There was a time when I traveled hard core. I was out for a flight or a long bus ride almost every weekend. Some are planned out, some spontaneous, but no matter how carefully crafted the itinerary is, we’ll most likely be spending the night somewhere cheap. It terms of traveling expenses, the sleeping situation is the least among my priorities. I’ve slept in smelly hostels, hostels with ceilings that are falling apart, rooms where I can get tetanus with one clumsy move. I’ve slept in public health offices, tents, and even a monastery. I always thought, you’ll be out most of the day anyway, it’s just a place to store your things and sleep. You wouldn’t mind the mildew or the curious noise on the roof once you get your shut eye. I never understood why people would spend so much money on a hotel room. You’re on a vacation. You’re supposed to be outdoors.

And then the years rolled in, and I became one of those people.

Gone are the days where I can sleep on cots on wooden bamboo frames or earth mats in camping grounds. Before, I can just go without knowing where I will be sleeping. I can sleep on the bus, on the plane, in a corner in a random room sitting down. Now, one of the first things I have to ask is where will I be sleeping. See, when you hit 30, body parts start hurting. It’s not that I’ve packed up and given up on my adventurous spirit. I just don’t think one night of sleeping on something cold and hard in a cramped fetal position is worth weeks of pain and a trip to the doctor. Plus, as you get older, vacations begin to look more like vacations, and not the amazing race-like itinerary kind of trip your 24 year old self was particularly proud of.

Right now, priority is a comfortable sleep. When my friend, Mabel, on a holiday from cold cold Canada, wanted to go to the beach, I said, ‘let’s’, as long as we stay in a nice resort, maybe Cebu.
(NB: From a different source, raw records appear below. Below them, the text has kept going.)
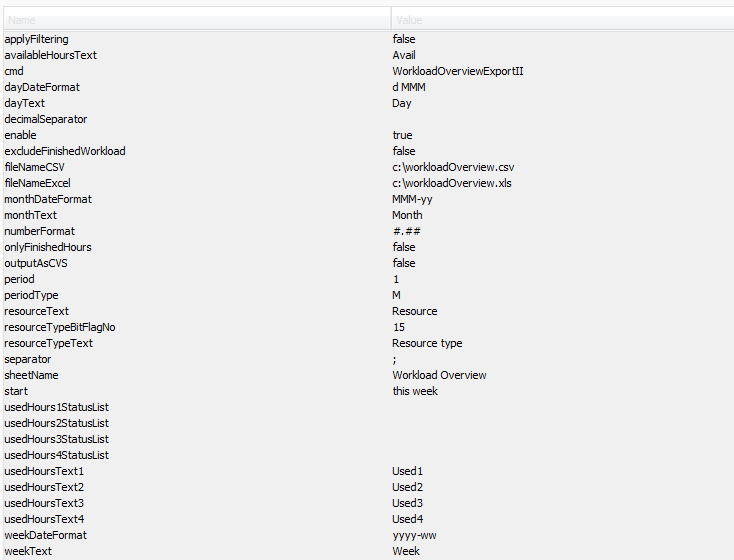Click the start value this week
The height and width of the screenshot is (560, 734).
(415, 391)
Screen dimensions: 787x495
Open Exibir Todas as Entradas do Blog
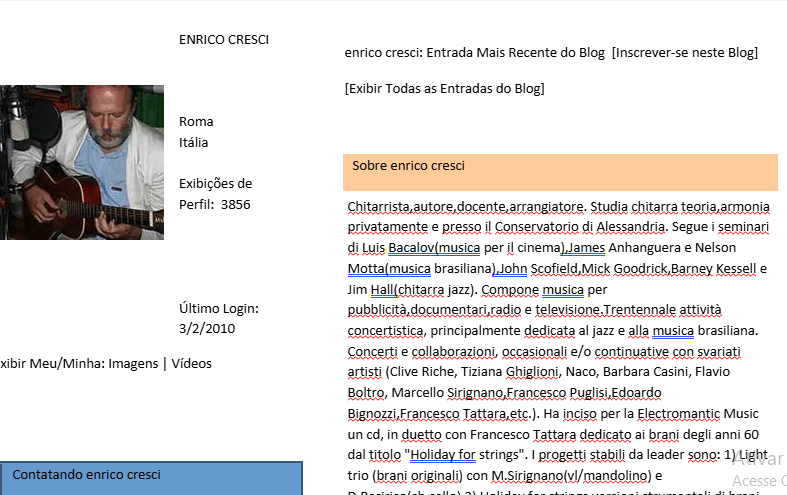pos(444,88)
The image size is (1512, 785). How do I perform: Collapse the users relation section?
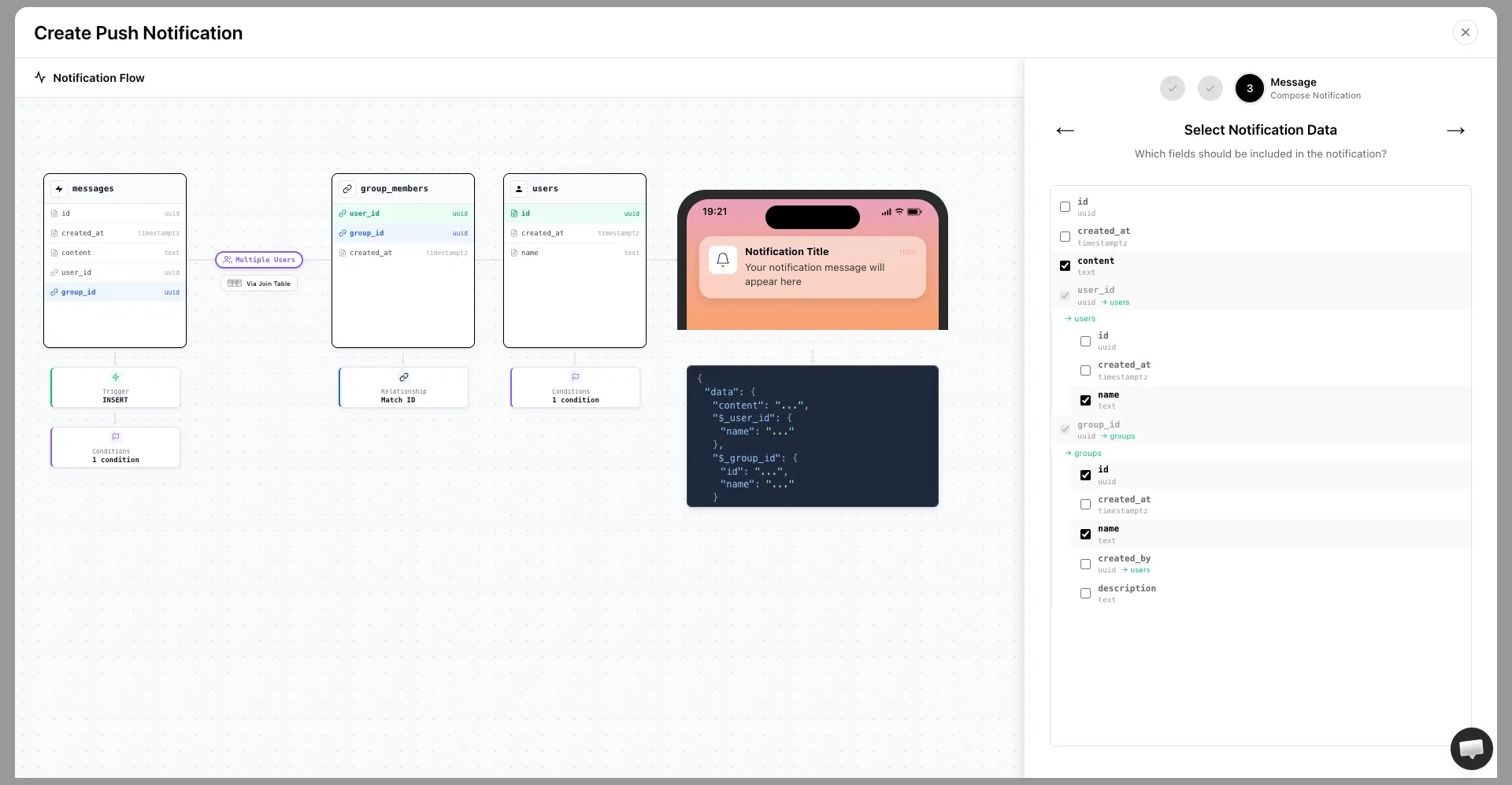(1080, 319)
Choices were thrown in, but considerations were made: I just want a landtrip and do not want the hassle of rushing to make it to the boat schedule. I want it in front of an empty beach, like the resort feels like a private one, with very little to no guests. I want good food, cooked to my liking. And if I’m not sleeping on my own bed for a couple of nights, I want an airconditioned room, with a very comfortable bed.

And that’s why for the second time, we ended up in Hale Manna.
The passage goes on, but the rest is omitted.